In the southwest of China, in the province of Yunnan which borders Laos and Vietnam, are marvelous living and changing sculptures carved on the mountain slopes built according to a traditional process dating back 1300 years.
Thousands of anonymous individuals work there every day to make this work stand and endure. These are the incredible rice terraces built by the Hani, the “non-Han” people who belong to the so-called “minority” group in China.
These lands have been cultivated to generate food. The fact of conceiving them as a “landscape” may seem a very Western interpretation, especially since many artists have already taken possession of them.
Yet, who said that art and agriculture could not naturally cohabit? Certainly not the Hani, for whom the symbiosis with the environment is such that their creations have embraced the place with imagination, respect and intelligence to the point of making them works of art. On nearly 16 000 hectares, and on slopes climbing from 800 m to 1800 m of altitude, theserice terraces were built according to an ingenious and united system, of collecting the rainwater runoff from the sacred forests that are located upstream.
Nearly 450 km of collecting canals, made from local materials, bring the water which drips gently according to a process of communicating vessels, allowing each parcel to benefit equally from this indispensable wealth.
When a terrace is too full, the overflow is designed so that the water seeps into the next plot that needs it and so on. Judicious diversions, made of stones placed on secondary channels, allow this remarkable orchestration. Similarly, holes are drilled into the earth to drain the plots and dry out those that need it. Art and engineering are the foundations of this ancestral model that always privileges the community.
And what about the ecosystem we think we are reinventing? The Hani have hierarchized their terraces and rice is not a monoculture. Other complementary crops occupy these spaces and the lower terraces are used as composting sites and nurseries to prepare new plants. In addition, breeding and cultivation have always been associated and the irrigated terraces are home to buffaloes or ducks, as well as fishes to supplement food resources.
The Hani have been practicing the famous concept of permaculture for over a thousand years, adapting perfectly to their environment, studying every possibility to make it work. They have also incorporated aesthetics. This beauty is unvarnished because it comes from a deep respect for the earth and the gods that inhabit it.
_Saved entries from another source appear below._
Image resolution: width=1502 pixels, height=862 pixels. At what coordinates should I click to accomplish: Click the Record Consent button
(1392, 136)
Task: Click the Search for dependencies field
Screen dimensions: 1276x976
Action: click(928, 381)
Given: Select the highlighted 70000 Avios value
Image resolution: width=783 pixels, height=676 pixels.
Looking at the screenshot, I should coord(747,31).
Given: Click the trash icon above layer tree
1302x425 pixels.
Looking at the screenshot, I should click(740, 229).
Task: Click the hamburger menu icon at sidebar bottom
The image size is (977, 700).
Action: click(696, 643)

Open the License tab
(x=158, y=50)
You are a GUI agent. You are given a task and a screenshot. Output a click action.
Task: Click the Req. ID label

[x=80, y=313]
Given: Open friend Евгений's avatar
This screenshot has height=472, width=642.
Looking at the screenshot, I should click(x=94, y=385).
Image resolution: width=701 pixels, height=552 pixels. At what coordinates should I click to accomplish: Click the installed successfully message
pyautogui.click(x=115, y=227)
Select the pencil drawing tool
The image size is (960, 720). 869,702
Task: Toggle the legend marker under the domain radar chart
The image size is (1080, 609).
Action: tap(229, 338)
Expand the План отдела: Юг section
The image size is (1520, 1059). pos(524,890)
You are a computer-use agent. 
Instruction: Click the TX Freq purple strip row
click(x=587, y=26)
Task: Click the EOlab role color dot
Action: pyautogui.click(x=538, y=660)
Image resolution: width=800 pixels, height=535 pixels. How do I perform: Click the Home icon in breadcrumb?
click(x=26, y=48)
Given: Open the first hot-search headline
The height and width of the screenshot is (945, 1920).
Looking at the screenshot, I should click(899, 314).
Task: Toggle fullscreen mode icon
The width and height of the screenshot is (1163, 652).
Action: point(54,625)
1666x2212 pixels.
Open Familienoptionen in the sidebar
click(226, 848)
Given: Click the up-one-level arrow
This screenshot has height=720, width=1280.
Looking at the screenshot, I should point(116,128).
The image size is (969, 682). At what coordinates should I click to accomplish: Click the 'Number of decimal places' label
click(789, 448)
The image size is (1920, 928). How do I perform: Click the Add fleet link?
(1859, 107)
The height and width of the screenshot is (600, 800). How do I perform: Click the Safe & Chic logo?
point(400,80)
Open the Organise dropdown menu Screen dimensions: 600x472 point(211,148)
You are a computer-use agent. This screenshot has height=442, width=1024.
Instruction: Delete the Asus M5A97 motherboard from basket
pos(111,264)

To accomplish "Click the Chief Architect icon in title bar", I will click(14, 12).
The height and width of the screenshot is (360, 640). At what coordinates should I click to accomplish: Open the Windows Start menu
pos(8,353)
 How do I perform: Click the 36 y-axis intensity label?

By building these low walls that wind up the hillside, the Hani are in dialogue with nature, taming it while venerating it because water is the origin of all things. It is therefore a precious resource that must be shared and honored. The mountain, which hosts the terraces and allows this circulation between the plots, is also a strong symbol of solidarity and common life.
We find the essential elements of Taoist thought which are the mountain (Shan) and water (Shui) which form the word ShanShui meaning “landscape”. It is the meeting of the Yang emitted by the strength of the mountain and the yin given by the fluidity of the water.
As always, one generates the other and vice versa; this “human” landscape of rice fields is a nourishing representation of this universal cycle of the Tao.
When you walk in the middle of these terraces, you are seized by this obviousness and by this absolute harmony. Even the embroidered costume of the Hani women, blue and black, blends into this landscape without ever disturbing it.
The villages are close to the rice fields in order to take advantage of the water sources and the day we were there, while we were following the paths built along the walls of the terraces, we ended up in one of them at the bend of the mountain, interrupting a burial ceremony. It was with extreme gentleness that an old woman took us by the hand and associated us with the funeral rites, sharing food and drink with us while laughing at our distress. I will never forget the sparkling eyes of this person who so naturally included us to her community. The light of the setting sun on the rice fields was reflected in her pupils and she carried in her all the serenity of these immemorial places.
However, recent profound changes that are taking place in these remote rural territories raise questions about the future of this way of life that had resisted so well until now.
It is true that the rice terraces of the Red River Valley are protected by UNESCO, but will the new Hani generations resist the call of modernization? Protection may save the site, but it is to be hoped that it will not be at the expense of the life that takes place there. For the rice terraces are much more than a beautiful postcard. They have a heart that beats and a soul attached to the sacred forces of nature that must be preserved even more than the landscape that is attached to it.